What you are asked to do: Starting at the line that has "Describe the element at coordinates (1206, 368)" and going through the end of the entries, give those lines again with "Identify" changed to "Find", leaving everything else as it is.

## Begin

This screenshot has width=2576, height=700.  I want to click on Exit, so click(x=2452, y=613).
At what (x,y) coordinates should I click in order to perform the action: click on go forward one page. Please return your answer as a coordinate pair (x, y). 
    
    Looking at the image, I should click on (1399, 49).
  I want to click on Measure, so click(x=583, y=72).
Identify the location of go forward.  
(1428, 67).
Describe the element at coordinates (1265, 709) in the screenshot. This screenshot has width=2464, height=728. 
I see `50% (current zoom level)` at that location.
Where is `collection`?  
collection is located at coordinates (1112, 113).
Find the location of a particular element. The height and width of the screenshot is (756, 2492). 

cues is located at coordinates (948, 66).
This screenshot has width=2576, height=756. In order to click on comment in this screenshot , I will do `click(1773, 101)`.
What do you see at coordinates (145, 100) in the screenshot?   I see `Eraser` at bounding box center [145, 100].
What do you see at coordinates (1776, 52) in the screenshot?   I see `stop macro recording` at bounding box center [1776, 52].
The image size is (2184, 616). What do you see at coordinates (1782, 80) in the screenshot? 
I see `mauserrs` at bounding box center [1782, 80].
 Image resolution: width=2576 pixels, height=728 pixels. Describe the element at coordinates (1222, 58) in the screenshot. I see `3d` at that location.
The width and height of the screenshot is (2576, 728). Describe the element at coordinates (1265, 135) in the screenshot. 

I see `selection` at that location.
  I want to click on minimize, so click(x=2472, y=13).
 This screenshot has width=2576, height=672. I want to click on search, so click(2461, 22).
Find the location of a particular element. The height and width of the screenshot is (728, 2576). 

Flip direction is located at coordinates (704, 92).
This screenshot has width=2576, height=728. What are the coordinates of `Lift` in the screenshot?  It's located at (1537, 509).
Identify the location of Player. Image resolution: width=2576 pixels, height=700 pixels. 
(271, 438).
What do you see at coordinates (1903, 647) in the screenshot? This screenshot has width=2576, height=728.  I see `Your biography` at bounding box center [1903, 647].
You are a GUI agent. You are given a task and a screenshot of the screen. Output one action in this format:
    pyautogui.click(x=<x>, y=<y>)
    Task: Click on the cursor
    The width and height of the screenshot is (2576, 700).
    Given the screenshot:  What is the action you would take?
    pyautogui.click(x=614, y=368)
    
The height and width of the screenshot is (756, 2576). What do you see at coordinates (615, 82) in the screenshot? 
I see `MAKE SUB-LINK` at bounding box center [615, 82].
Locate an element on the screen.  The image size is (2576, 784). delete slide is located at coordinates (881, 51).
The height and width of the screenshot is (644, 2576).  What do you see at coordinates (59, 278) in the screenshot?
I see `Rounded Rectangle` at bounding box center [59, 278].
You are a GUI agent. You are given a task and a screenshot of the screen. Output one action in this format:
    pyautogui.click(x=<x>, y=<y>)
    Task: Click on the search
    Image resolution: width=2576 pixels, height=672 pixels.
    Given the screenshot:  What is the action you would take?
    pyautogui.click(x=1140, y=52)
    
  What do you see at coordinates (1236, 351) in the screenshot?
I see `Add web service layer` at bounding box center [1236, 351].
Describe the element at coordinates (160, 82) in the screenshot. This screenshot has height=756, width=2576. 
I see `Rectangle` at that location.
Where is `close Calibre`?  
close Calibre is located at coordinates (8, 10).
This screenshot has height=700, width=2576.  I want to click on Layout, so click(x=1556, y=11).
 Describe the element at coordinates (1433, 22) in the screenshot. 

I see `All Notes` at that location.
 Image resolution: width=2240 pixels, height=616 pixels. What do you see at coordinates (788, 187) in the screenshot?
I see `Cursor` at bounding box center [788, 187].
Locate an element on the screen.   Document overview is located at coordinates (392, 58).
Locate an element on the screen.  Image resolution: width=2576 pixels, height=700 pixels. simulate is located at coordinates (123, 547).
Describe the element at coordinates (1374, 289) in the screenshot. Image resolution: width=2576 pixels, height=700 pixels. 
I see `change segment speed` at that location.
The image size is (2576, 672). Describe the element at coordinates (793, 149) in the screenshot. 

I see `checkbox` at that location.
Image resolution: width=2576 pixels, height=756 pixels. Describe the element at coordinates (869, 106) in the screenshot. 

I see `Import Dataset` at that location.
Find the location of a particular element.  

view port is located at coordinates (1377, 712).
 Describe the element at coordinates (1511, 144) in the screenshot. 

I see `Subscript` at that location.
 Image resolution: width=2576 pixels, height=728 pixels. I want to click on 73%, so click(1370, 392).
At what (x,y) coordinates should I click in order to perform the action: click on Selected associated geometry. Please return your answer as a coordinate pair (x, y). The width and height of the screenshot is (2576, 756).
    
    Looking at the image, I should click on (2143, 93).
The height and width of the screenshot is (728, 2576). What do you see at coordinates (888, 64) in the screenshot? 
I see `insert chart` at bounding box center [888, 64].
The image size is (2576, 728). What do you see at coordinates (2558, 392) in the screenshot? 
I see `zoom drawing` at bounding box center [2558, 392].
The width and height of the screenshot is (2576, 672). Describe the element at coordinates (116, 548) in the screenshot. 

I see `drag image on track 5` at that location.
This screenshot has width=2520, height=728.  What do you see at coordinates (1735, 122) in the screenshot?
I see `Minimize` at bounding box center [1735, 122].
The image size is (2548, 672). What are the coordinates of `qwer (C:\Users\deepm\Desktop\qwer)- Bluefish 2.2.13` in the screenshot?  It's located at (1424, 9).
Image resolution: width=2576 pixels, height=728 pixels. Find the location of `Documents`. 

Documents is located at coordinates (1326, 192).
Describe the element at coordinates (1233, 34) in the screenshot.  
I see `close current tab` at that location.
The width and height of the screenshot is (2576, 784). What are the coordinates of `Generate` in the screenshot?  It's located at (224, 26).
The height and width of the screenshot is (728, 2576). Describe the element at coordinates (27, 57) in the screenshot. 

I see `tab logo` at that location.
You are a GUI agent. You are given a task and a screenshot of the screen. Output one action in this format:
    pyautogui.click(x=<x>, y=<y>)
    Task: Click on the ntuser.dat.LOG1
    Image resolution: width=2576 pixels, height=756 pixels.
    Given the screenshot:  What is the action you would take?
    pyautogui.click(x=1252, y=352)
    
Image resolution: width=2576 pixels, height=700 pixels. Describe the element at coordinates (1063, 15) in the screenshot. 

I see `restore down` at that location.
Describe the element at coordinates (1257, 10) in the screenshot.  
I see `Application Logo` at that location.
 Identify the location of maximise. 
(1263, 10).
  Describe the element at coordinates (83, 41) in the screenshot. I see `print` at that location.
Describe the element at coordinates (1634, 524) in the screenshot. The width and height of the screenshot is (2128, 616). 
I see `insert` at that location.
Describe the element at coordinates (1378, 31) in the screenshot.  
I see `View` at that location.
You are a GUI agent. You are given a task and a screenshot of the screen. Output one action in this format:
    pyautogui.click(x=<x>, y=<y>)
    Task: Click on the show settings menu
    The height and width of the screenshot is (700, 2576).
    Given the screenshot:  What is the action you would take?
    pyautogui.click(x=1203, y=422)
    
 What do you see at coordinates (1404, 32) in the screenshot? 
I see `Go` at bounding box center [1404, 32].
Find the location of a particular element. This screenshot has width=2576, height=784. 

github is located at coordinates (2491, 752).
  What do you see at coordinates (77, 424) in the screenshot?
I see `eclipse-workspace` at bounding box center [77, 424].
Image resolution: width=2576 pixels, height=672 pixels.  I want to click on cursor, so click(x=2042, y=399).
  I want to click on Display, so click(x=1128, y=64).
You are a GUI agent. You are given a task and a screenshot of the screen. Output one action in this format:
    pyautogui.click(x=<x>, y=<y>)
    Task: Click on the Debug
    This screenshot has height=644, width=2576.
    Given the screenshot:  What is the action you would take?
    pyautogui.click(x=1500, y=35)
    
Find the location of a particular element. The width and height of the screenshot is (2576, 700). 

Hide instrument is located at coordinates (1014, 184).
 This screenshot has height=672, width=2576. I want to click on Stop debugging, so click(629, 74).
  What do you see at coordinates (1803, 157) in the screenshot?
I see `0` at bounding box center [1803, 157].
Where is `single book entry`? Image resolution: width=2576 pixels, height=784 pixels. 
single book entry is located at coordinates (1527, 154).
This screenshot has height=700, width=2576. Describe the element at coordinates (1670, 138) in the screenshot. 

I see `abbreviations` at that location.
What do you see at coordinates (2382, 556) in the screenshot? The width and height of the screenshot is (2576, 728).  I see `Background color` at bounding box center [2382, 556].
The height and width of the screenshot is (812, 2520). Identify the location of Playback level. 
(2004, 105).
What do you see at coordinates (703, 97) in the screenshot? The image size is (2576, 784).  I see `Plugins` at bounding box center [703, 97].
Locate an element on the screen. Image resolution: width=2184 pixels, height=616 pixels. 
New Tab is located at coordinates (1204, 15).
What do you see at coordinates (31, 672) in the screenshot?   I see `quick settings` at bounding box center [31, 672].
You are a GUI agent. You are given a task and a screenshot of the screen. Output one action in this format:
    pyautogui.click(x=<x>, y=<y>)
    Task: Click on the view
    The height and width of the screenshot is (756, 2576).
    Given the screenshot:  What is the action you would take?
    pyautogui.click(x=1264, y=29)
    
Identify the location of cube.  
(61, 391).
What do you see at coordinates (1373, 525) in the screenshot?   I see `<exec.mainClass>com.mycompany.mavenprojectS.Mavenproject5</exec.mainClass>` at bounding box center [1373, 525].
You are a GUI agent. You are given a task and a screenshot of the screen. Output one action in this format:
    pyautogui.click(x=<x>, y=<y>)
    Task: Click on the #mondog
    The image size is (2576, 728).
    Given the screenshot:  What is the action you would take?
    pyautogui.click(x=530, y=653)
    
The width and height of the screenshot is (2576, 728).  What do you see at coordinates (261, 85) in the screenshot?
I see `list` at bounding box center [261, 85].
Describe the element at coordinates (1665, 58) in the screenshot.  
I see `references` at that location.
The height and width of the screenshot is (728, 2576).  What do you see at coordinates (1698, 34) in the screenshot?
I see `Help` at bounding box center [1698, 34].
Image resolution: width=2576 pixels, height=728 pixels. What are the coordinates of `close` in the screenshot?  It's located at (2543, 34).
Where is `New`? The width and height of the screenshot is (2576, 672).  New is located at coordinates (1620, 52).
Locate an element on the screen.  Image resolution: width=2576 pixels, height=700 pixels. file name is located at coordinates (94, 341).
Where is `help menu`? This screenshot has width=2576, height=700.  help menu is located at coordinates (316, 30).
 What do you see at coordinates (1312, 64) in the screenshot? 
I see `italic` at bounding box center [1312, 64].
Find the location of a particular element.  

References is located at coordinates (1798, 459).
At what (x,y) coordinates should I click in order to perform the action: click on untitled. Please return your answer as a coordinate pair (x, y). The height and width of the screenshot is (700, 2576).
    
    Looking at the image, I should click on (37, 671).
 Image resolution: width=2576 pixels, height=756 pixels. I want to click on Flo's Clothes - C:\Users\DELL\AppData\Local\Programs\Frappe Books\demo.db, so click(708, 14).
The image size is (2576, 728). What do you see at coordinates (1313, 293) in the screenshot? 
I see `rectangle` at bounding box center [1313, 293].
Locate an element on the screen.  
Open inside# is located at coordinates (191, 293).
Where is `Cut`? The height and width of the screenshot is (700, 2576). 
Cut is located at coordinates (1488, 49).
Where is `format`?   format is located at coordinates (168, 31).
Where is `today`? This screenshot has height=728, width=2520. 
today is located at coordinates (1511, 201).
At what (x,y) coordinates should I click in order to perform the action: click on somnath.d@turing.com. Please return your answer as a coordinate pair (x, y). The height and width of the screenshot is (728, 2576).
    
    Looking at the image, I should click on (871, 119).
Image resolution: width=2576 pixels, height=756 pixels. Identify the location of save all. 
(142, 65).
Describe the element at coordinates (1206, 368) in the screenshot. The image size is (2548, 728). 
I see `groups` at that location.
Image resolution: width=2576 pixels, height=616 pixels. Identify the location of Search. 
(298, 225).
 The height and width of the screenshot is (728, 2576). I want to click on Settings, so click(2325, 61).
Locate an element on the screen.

## End

Answer to this task:
Describe the element at coordinates (1206, 368) in the screenshot. The image size is (2548, 728). 
I see `groups` at that location.
Image resolution: width=2576 pixels, height=616 pixels. Find the location of Search. 
(298, 225).
 The height and width of the screenshot is (728, 2576). I want to click on Settings, so click(2325, 61).
Locate an element on the screen.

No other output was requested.